### Instruction
Convert the lines from the one containing "You are a GUI" through the one containing "Screen dimensions: 1063x598", inclusive, into a Markdown table with the columns Row and Text, numbering each line and skipping blank lines. Leave the pictures out of the table.

### Listing
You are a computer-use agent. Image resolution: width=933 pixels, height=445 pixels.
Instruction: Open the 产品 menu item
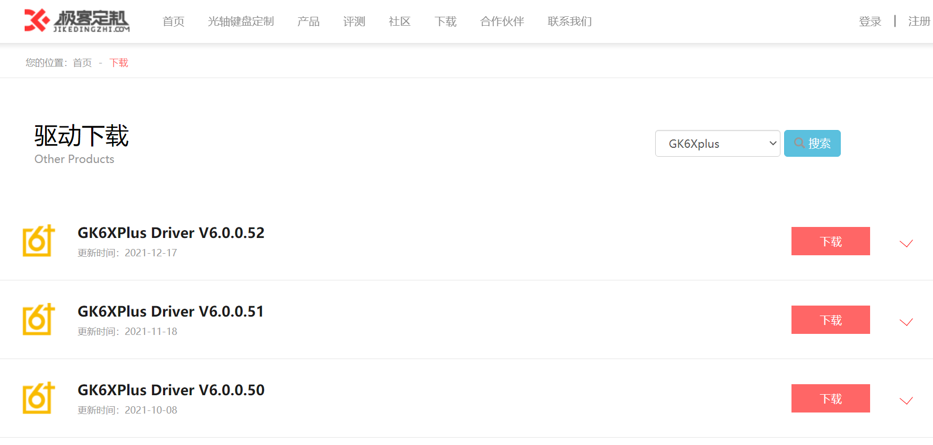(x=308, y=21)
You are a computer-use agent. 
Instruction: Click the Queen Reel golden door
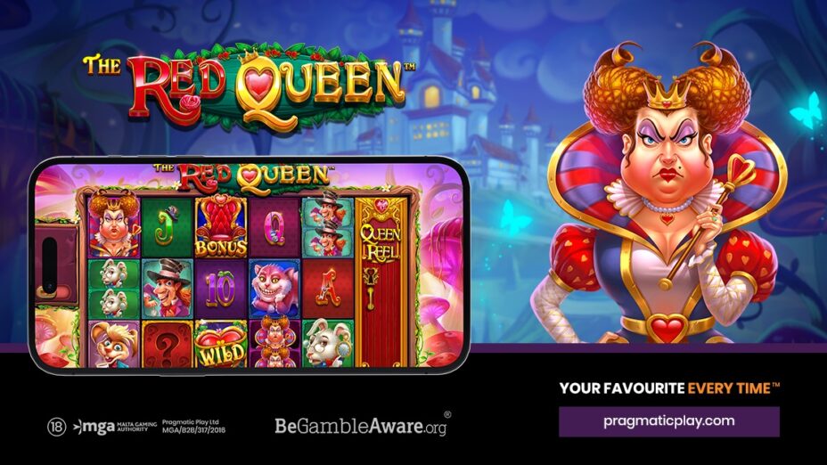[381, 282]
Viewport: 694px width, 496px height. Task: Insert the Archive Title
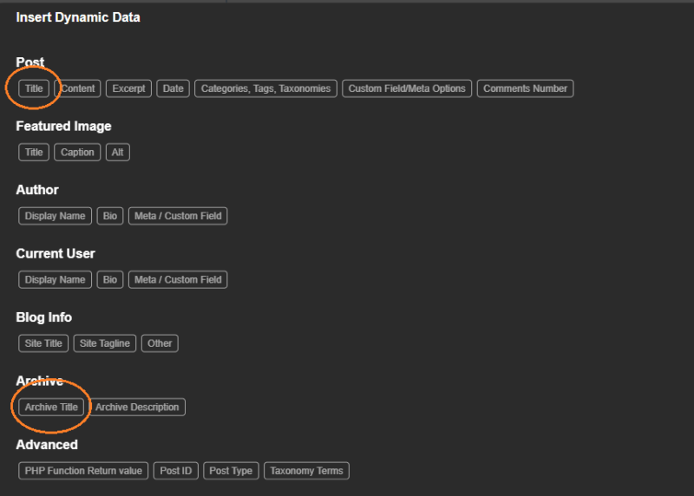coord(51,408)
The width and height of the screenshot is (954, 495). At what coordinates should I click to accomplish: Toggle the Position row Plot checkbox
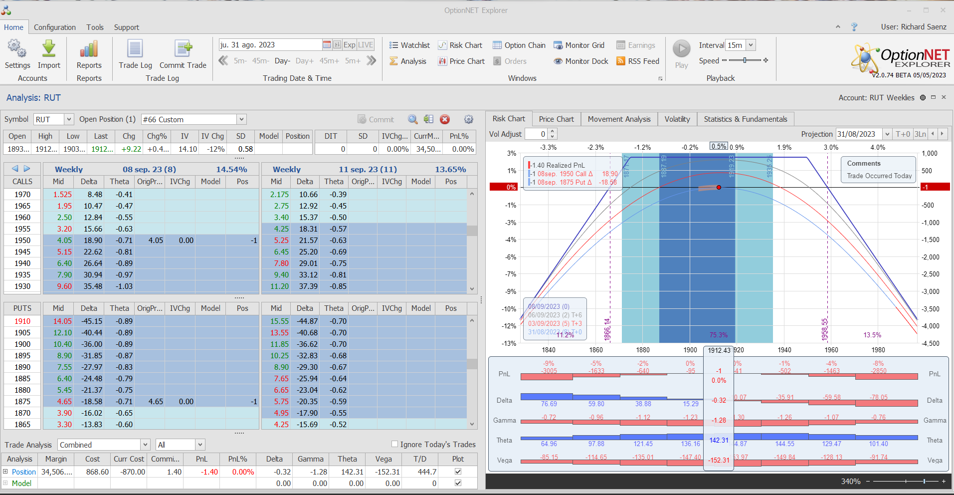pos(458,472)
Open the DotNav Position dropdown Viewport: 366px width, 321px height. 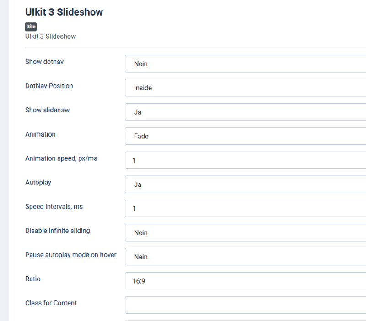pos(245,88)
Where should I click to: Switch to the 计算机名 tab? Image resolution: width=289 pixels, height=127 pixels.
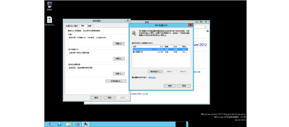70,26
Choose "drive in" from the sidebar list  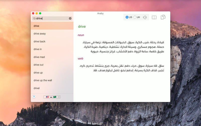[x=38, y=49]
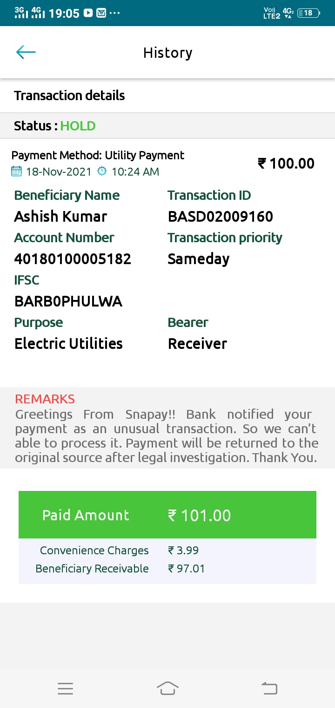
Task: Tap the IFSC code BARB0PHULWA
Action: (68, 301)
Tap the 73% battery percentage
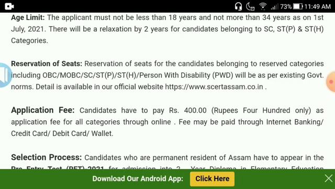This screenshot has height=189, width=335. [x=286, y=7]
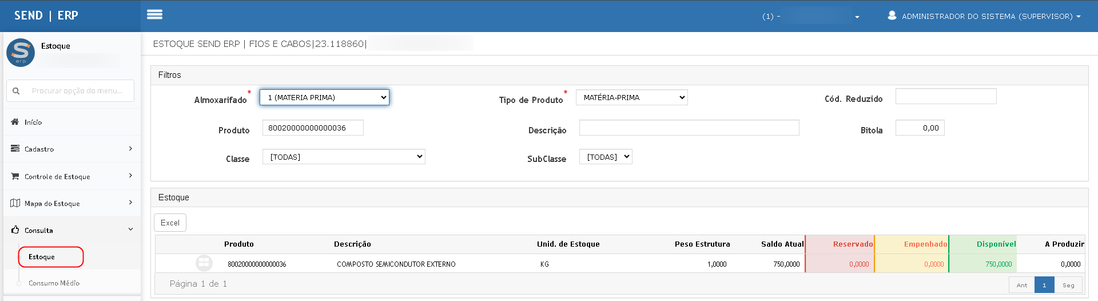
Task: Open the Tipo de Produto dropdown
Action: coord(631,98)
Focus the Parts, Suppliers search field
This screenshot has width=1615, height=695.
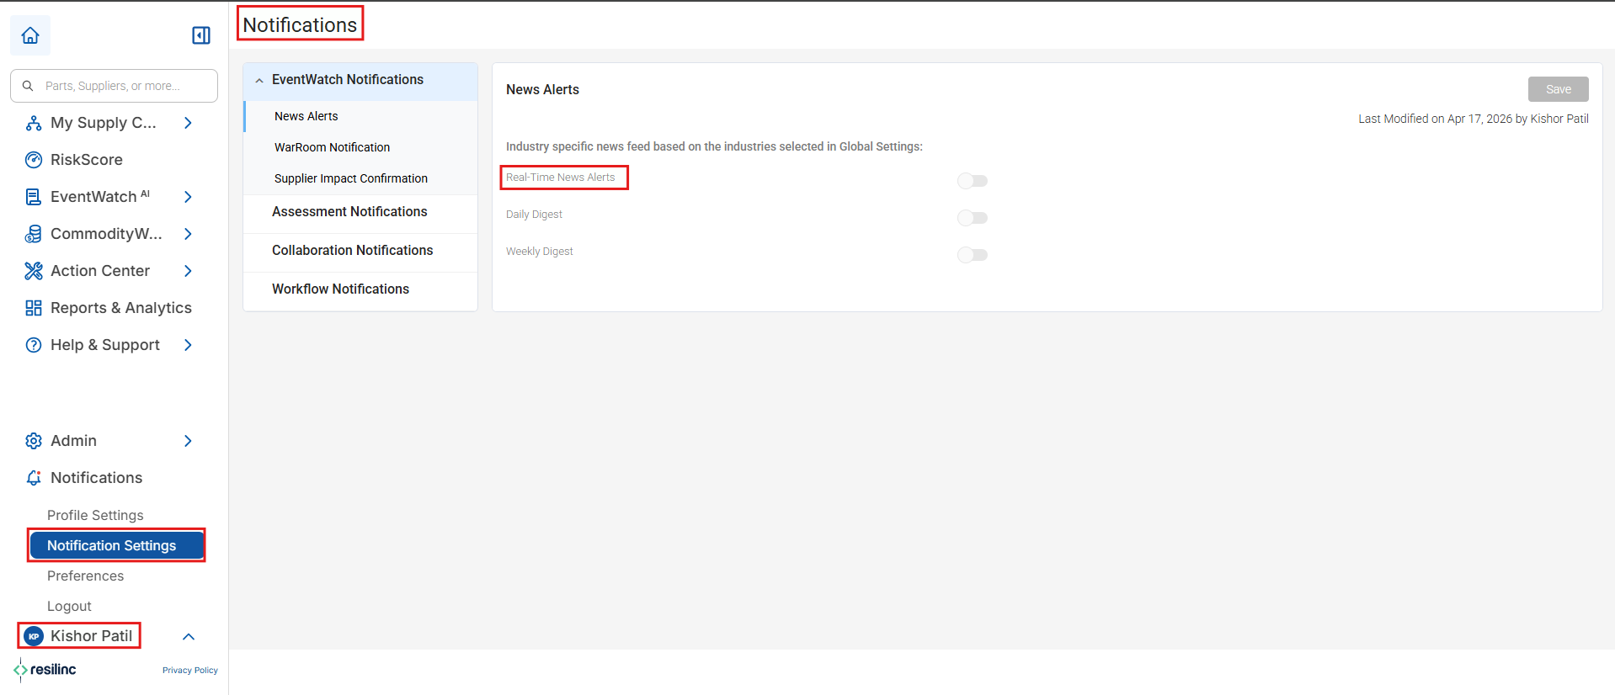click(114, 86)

* * *

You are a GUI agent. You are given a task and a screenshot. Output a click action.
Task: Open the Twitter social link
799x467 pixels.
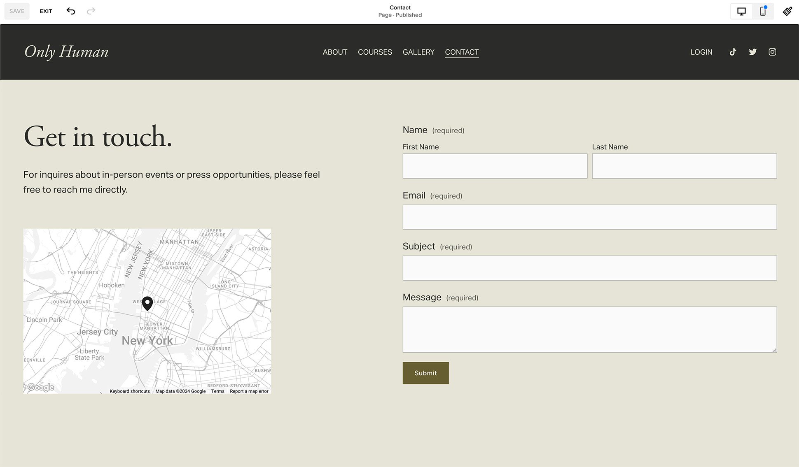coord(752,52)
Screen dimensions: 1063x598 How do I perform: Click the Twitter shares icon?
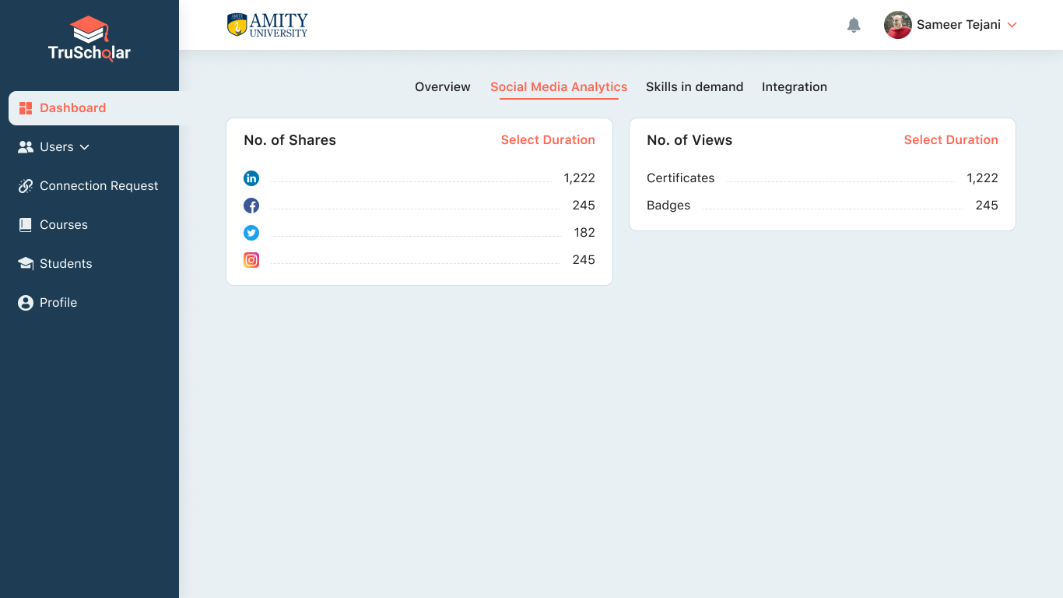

...

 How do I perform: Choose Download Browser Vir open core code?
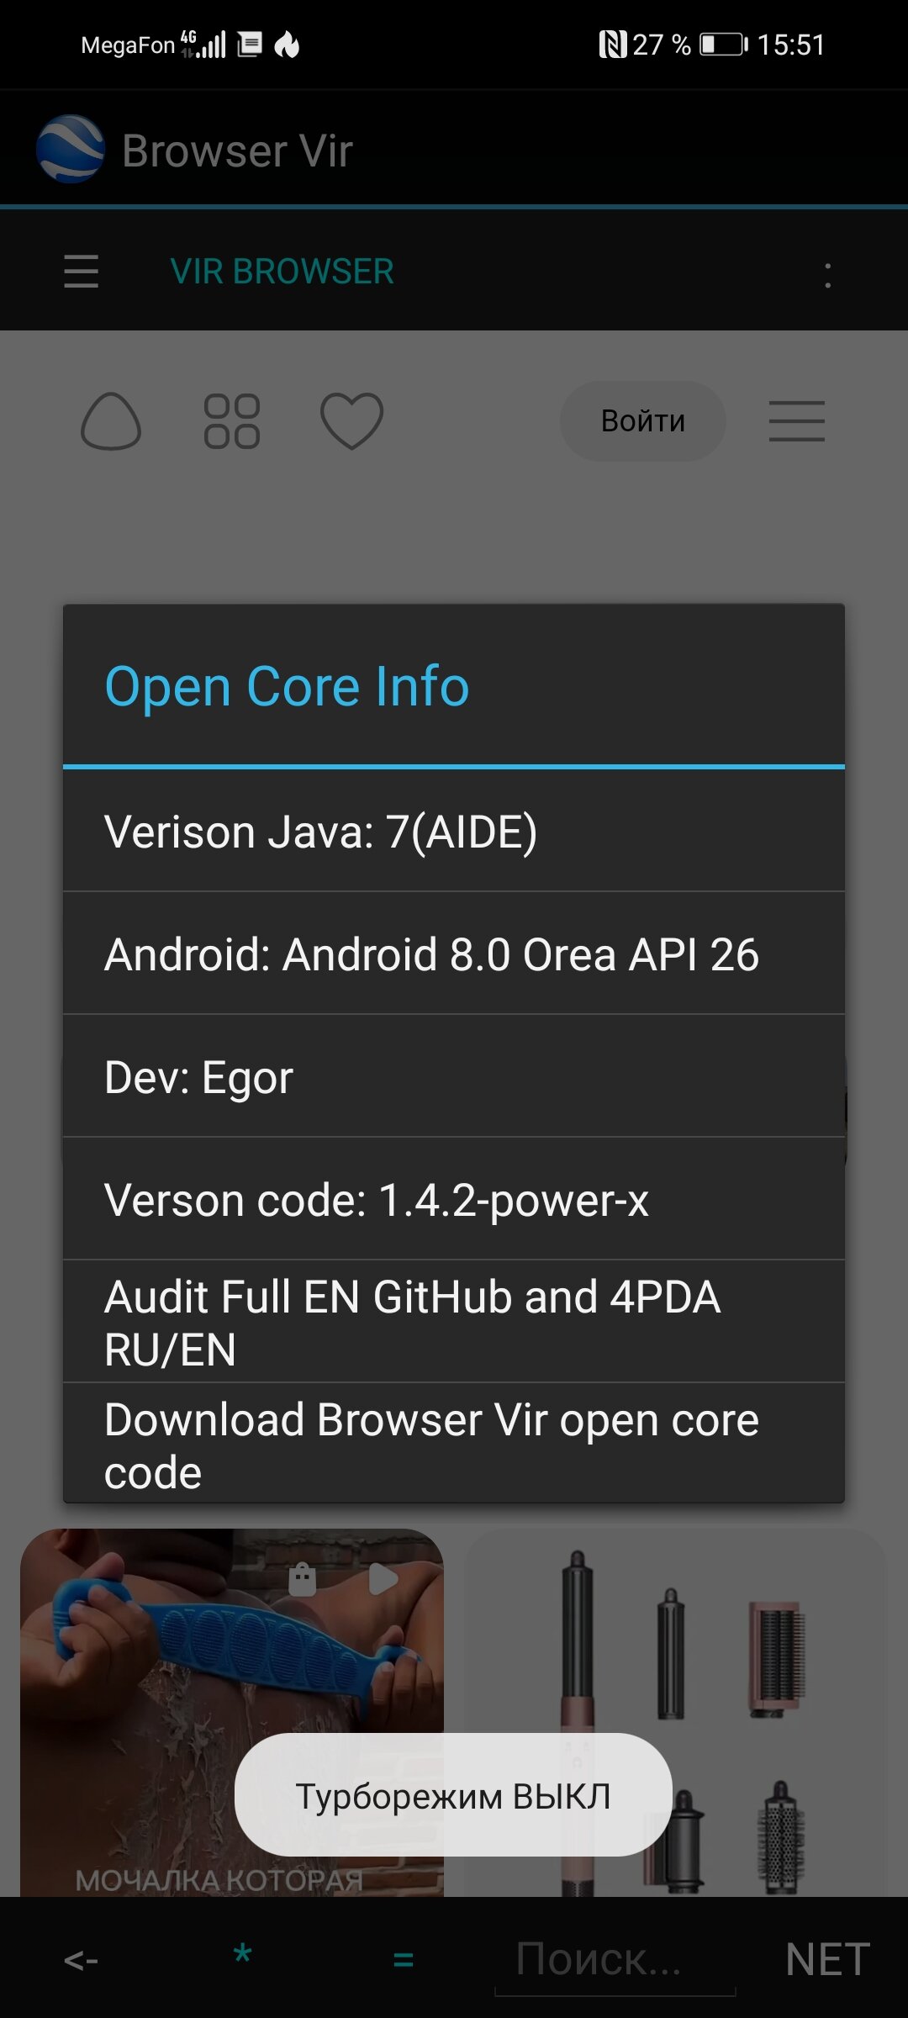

### Correct response
| Row | Text |
|---|---|
| 1 | You are a GUI agent. You are given a task and a screenshot. Output a click action. |
| 2 | Task: Open the Twitter social link |
| 3 | 799x467 pixels. |
| 4 | coord(752,52) |
| 5 | Screen dimensions: 1063x598 How do I perform: Click the Twitter shares icon? |